Inspirées du modèle américain de ferme géante, les LPG (pour Landwirtschaftliche Produktionsgenossenschaft, coopérative de production agricole) ont connu un essor très rapide en Allemagne de l’Est, bien plus qu’en Europe occidentale. Pour exporter la viande et ainsi faire entrer des liquidités dans ses caisses vides, l’Etat exigeait, plan après plan, toujours plus de productivité, poussant à la démesure. Pour ne citer que quelques exemples, la LPG de Neustadt sur l’Orla en Thuringe comptait pas moins de 175 000 porcs en 1989. A quelques encablures, celle de Wandersleben accueillait 720 000 poules pondeuses. Plus au nord, non loin des rives de la Baltique, 24 000 bovins étaient élevés, abattus et transformés dans le Kombinat de Ferdinandshof, devenu un emblème de cet élevage ultra-intensif est-allemand.
Ferdinandshof 1974
Mais un tel modèle n’était pas compatible avec les structures économiques du pays, incapables par exemple de remplacer les pièces défectueuses dans les bâtiments agricoles. Et les conséquences pour l’environnement ne tardèrent pas à se faire sentir, au sens propre. L’air se chargeait de l’ammoniac rejeté par les étables mal ventilées ; le lisier, en quantité astronomique, était déversé au moyen de pipelines dans les cours d’eau. « Je me souviens que l’hiver, j’allais patiner sur des lacs de lisier gelés, c’était épouvantable », raconte Jens Schöne, qui a lui-même grandi en Saxe-Anhalt.

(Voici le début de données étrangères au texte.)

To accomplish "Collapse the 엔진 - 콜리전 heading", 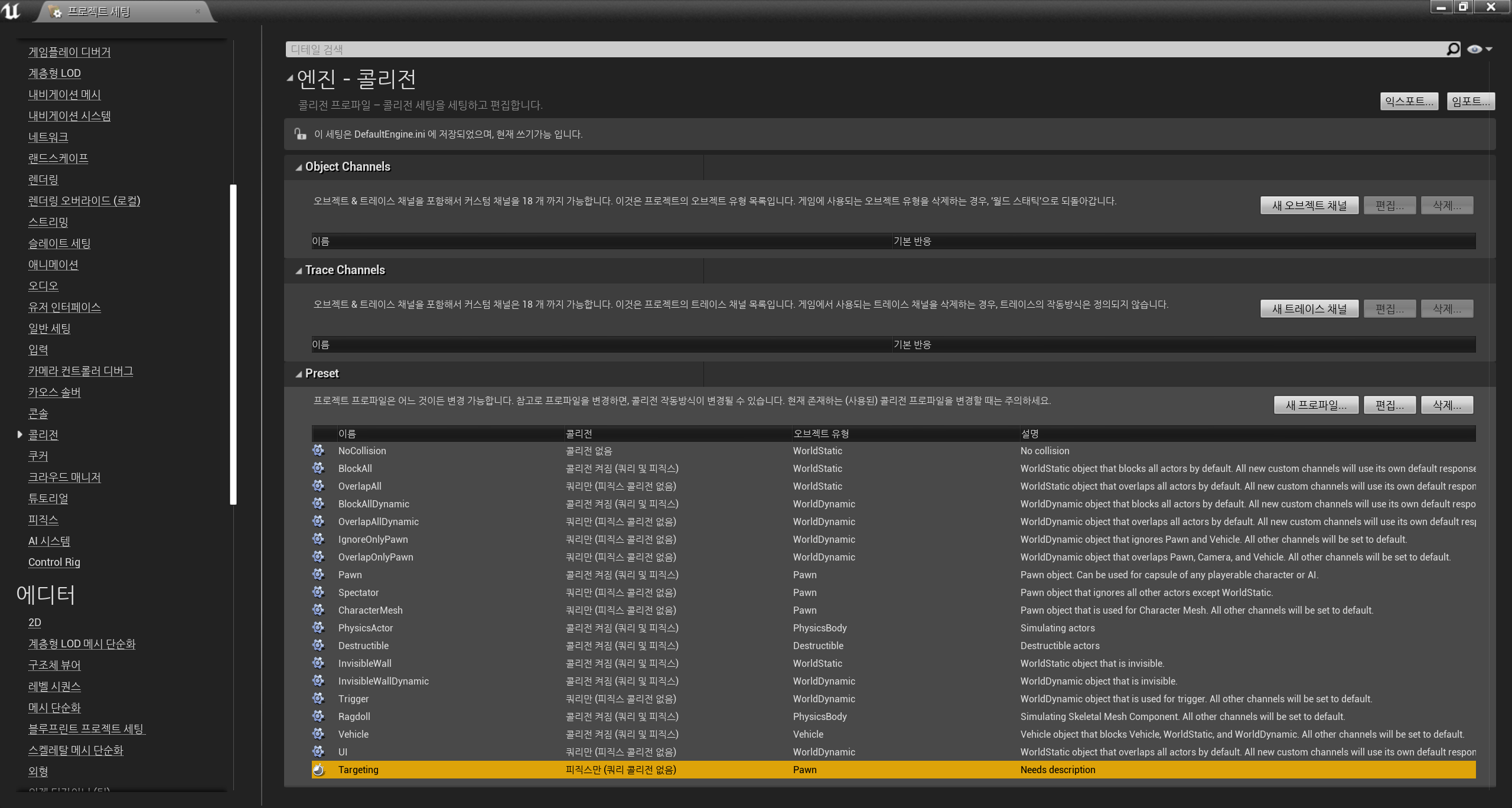I will pos(289,78).
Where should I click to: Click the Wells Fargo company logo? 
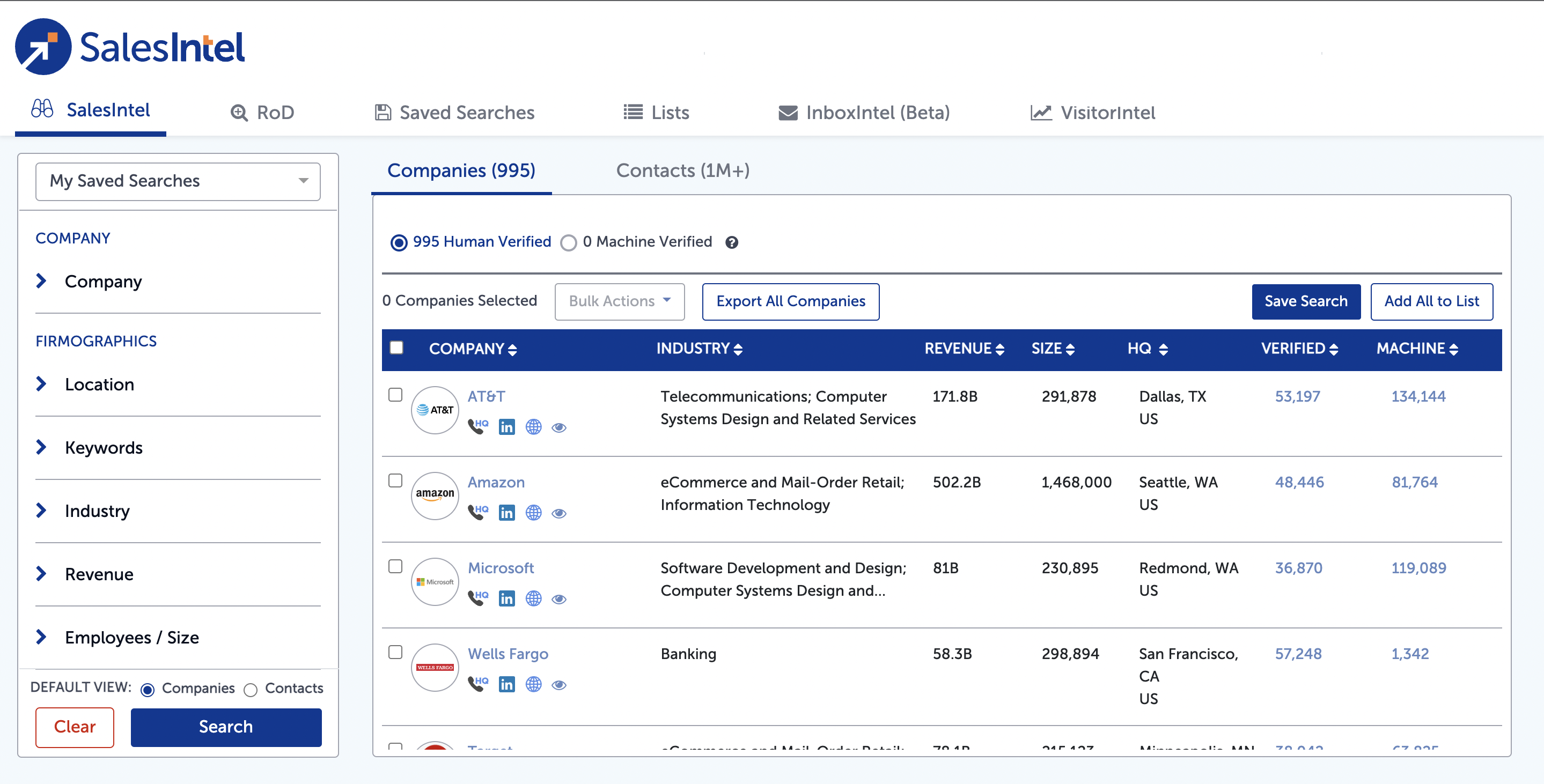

Autour des fermes, les forêts mouraient, les poissons disparaissaient. Malgré le discours apaisant des autorités, la colère montait dans les villages, comme en attestent les rapports de la Stasi, la police politique. En 1989, lorsque le régime, vacillant, a autorisé les manifestations, les premiers rassemblements réclamaient la fermeture de ces monstres agricoles.